> **Set of tasks**:
a – Rewrite everything from "October 13, 1988" down to "from welfare dependency." in the Family Support Act signing remarks, substituting "public assistance" for "welfare".
b – Pick up the remarks on signing the Family Support Act after their final sentence and continue them.

> **Quoted text**:
[start]
Ronald Reagan picture

Remarks on Signing the Family Support Act of 1988

October 13, 1988

I am pleased to sign into law today a major reform of our nation's welfare system, the Family Support Act. This bill, H.R. 1720, represents the culmination of more than 2 years of effort and responds to the call in my 1986 State of the Union Message for real welfare reform—reform that will lead to lasting emancipation from welfare dependency.

It is fitting that the word "family" figures prominently in the title of this legislation. For too long the Federal Government, with the best of intentions, has usurped responsibilities that appropriately lie with parents. In so doing—does anyone have a Stinger? [Laughter]

In so doing, it has reinforced dependency and separated welfare recipients from the mainstream of American society. The Family Support Act says to welfare parents, "We expect of you what we expect of ourselves and our own loved ones: that you will do your share in taking responsibility for your life and for the lives of the children you bring into this world."

Well, the Family Support Act focuses on the two primary areas in which individuals must assume this responsibility. First, the legislation improves our system for securing support from absent parents. Second, it creates a new emphasis on the importance of work for individuals in the welfare system.
[end]
> **Collected material**:
[start]
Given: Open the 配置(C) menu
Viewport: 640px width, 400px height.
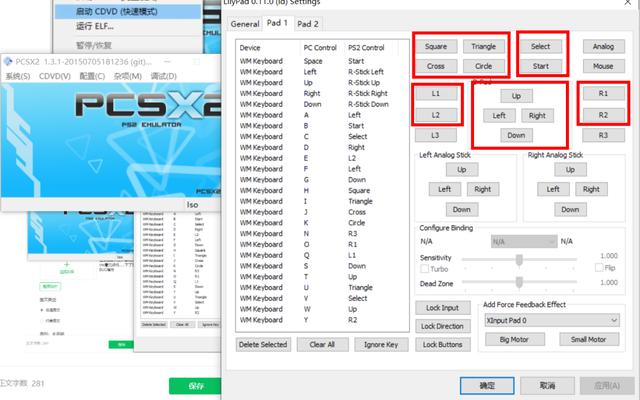Looking at the screenshot, I should (93, 77).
[end]
> **Response list**:
a –
October 13, 1988

I am pleased to sign into law today a major reform of our nation's public assistance system, the Family Support Act. This bill, H.R. 1720, represents the culmination of more than 2 years of effort and responds to the call in my 1986 State of the Union Message for real public assistance reform—reform that will lead to lasting emancipation from public assistance dependency.

b –
Under this bill, one parent in a two-parent welfare family will be required to work in the public or private sector for at least 16 hours a week as a condition of receiving benefits. This important work requirement applies to families that come onto the welfare rolls as a result of the unemployment of the principal wage earner. It recognizes the need for a family's breadwinner to maintain the habits, skills, and pride achieved through work. This work requirement also allows us to expand coverage for two-parent families to all States without dangerously increasing welfare dependency. A key part of this bill is to make at least one of the parents in a welfare family participate in meaningful work while still getting a needed cash support.

Single-parent families also share in the message of hope underlying this bill. They, too, will know that there is an alternative to a life on welfare. To ensure that they get a better start in life, young parents who have not completed high school will be required to stay in or return to school to complete the basic education so necessary to a productive life. Other parents will be offered a broad range of education, employment, and training activities designed to lead to work.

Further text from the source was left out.